DH: I’d actually say that there are four interconnecting areas where our efforts have to keep lining up. There’s the sequencing technologies and the associated bioinformatics, but there are also issues around long-term storage, both for the digital products and for the physical/DNA samples. And I think those 4 things are going to keep stretching us in all directions.

Firstly, there are potentially vast volumes of data that could be coming to us, from different sources, from metabarcoding activities. If we get to the point where there are sensors in the environment that are more or less continually streaming, that could mean hideous volumes of data.

Secondly, one of the exciting things about barcoding is that it decouples two things that previously have we have always had to treat in sequential order. Unless you had sorted out the taxonomy you couldn’t record what you had found in the environment with any clarity. That’s what’s called the ‘taxonomic impediment’. So what DNA barcodes do is make it possible to desynchronise the collection and the identification. But, if we really want to benefit as much as we can from that desynchronisation, we need to have an IT system that continuously updates the understanding and the labelling of the barcodes that are collected, based on the increasingly fine resolution of taxonomic understanding. So as a new organism is described, any barcodes that match up to it that were previously in unnamed BINs below genera become associated with the species name, along with all the distributional space/time data that they bring.
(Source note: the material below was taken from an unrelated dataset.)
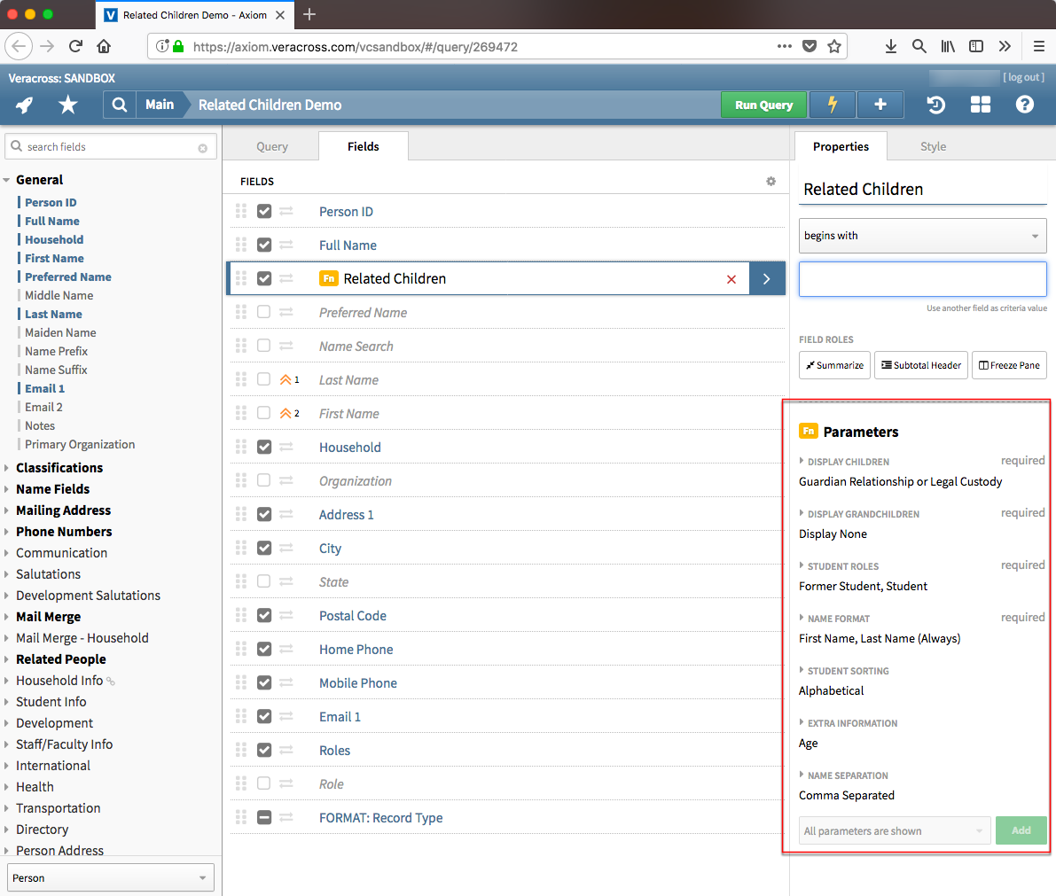This screenshot has height=896, width=1056.
Task: Click the lightning bolt quick-run icon
Action: point(833,105)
And there are challenges in building a continuously reinterpreting system like that.

SP: These are big leaps we’re talking about. So how do we translate those technological leaps into changes in society?

DH: Well the biggest challenge is how to communicate this in a way that overcomes the increasingly deeply grained skepticism about science generally. And that’s difficult. Because you’re dealing with people who are not interested in facts. And that’s going to be tough.

I’m very much an analytic, fact-based person. And so my assumption has always been that we have to make it easier for people to get access to information that allows them to make intelligent decisions. But right now, we’re not limited by knowledge, we’re limited by lack of will to act. And I’m not sure how much that’s going to change just from having more information.

Yesterday there were photos in the Guardian of a glacier in Greenland with dogs running across it, and the top ten centimetres were thawed. Images like that have an enormous effect. Like polar bears on ice floes. And I think we have to allow some optimism for the fact that single images, single things that really are just memes, can have really deep effects. The view of the earth from space is something that affected how people saw the fragility of the environment.

But on the data side, we’re starting to see public response to extreme weather events and rapid changes in the environment, as well as to things like the insect apocalypse and the IPBES summary. That’s a cause for some encouragement.